Environment & Energy
In reply to the discussion: Electric/hybrid cars for low mileage drivers [View all]Finishline42
(1,117 posts)I found it difficult to keep track of all the exclusions...
Evidence suggests that excluding certain life cycle stages or pollutants can alter results. Emission costs from the material supply chain, battery production, and automobile manufacturing stages are often substantively higher for PEVs, and excluding those stages from an analysis can underestimate the relative emission costs of PEVs or even change the direction of the result. Similarly, excluding certain CAPs may qualitatively change emission comparisons. For example, excluding SO2 (a large share of emission costs from coal plants without advanced abatement technologies and from battery manufacture) may underestimate the relative costs of PEVs.
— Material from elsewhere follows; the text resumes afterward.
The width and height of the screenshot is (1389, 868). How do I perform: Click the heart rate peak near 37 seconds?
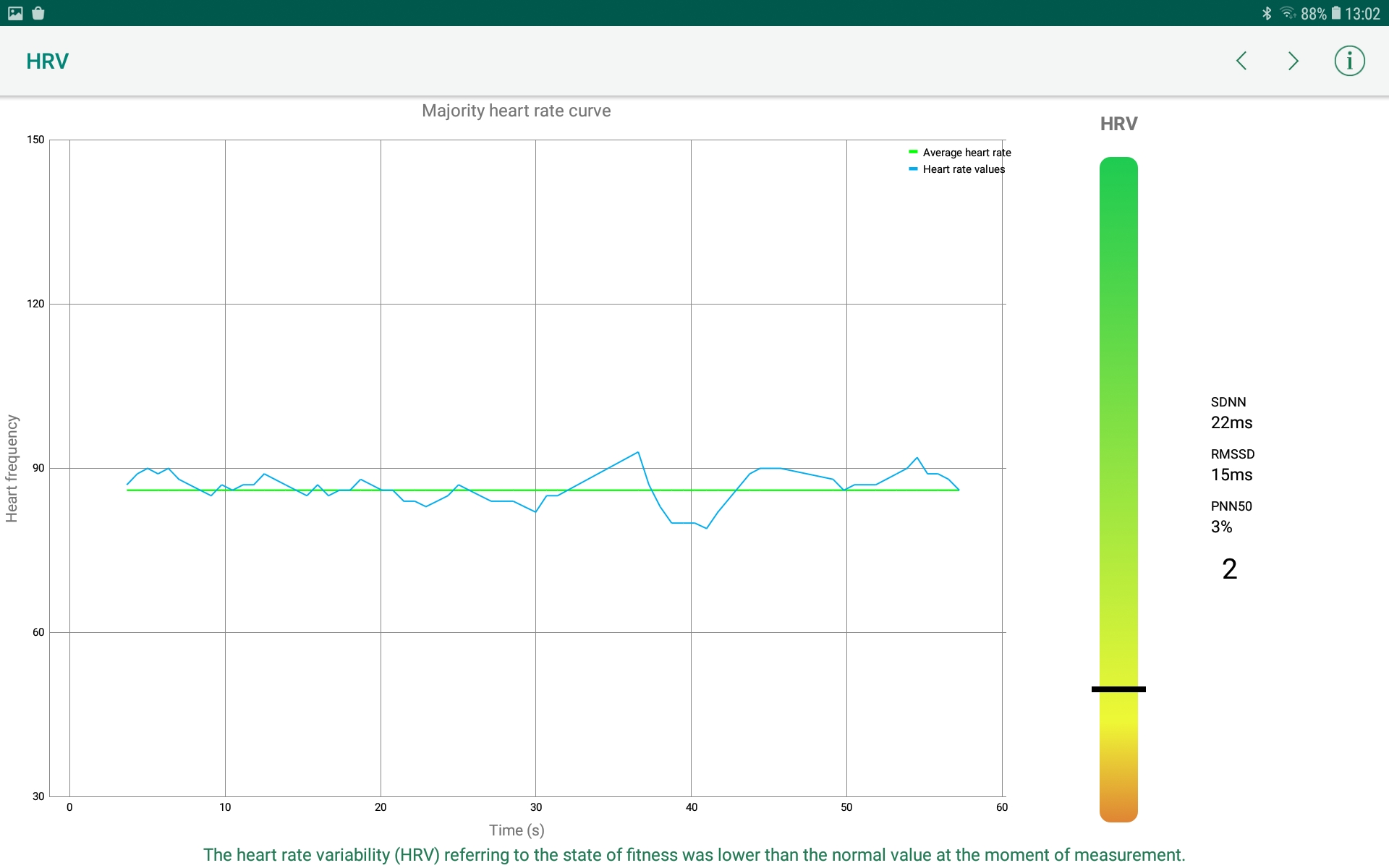(638, 453)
This may help explain why all studies in Table 2 that exclude CAPs are relatively favorable to PEVs, while all those including both CAPs and GHGsechoing older studies including Weis et al. and Babaee et al. (2014)─find the answer is more pessimistic toward PEVs or lacks a consistent trend. (5,49)
It seems the main contention of the paper is how the electricity is generated but I'm not sure how they account for all the oil and gas an ICE vehicle consumes.
I wonder which has the higher environmental costs - battery manufacture or forging and casting ICE engine parts? How about all the rubber and plastic in an ICE vehicle? All the plumbing for heating and cooling (My Tesla uses a heat pump)?
I know the OP is asking about low mileage hybrids but I think my personal use case might be helpful.
I have been driving Uber/Lyft for over 8 yrs. 5 yrs ago I upgraded to a SUV that uses diesel. Gets relatively good MPG at around 22 (this isn't a figure taken from the car as I have found that to be incorrect on the high side (car says 24/25 when my spreadsheet is saying 22). Last year I drove just under 40k miles and paid $7500 for diesel. Oil changes every 12k or so. Replace an alternator for $2k. Also I rented cars for 2 weeks twice so a month of mileage isn't showing ( once to repair damage from being rear ended and once when the alternator went out).
I bought a 2021 Tesla Model Y long range in Dec w 39k on it. I'm driving about 5k miles a month. Charging at home for the vast majority of the time. Local utility is saying I'm using $5/day more this year than last which will come to about $2,000. Considering no oil changes, antifreeze, spark plugs, a considerable savings.
To date this year I have used 12,381 kWh to charge the Tesla with 91% from my home charger. BTW, my home charger adds approx 15% per hour from a 50 amp circuit. Local utility charges $.11 kWh. Local superchargers will do in 30 min or so what takes 5 hours at home but charge $38 kWh.
One thing to be aware of though - if your utility has demand pricing your cost to recharge could increase considerably. BTW, the Tesla has the ability to schedule charging during non-peak times.
I have a 4 kW solar system which I am looking to add to. Installed in Dec 2019 it has produced the following 2020 - 4708 kWh, 2021 - 4443 kWh, 2022 4450 kWh, 2023 4202 kWh. Didn't see in the paper how this would be considered.
There are those on this board that have EV's and enough solar to supply all their monthly needs, paying only a service charge for being connected to the grid.
BTW, I gave a ride to someone from a Volvo dealer that had the 90 class SUV plug-in hybrid. Told me he got 1200 miles on a tank of gas. That tells me that most of their daily driving is within the 30 mile range of the battery. The best part is if they go on a long trip its a gas car.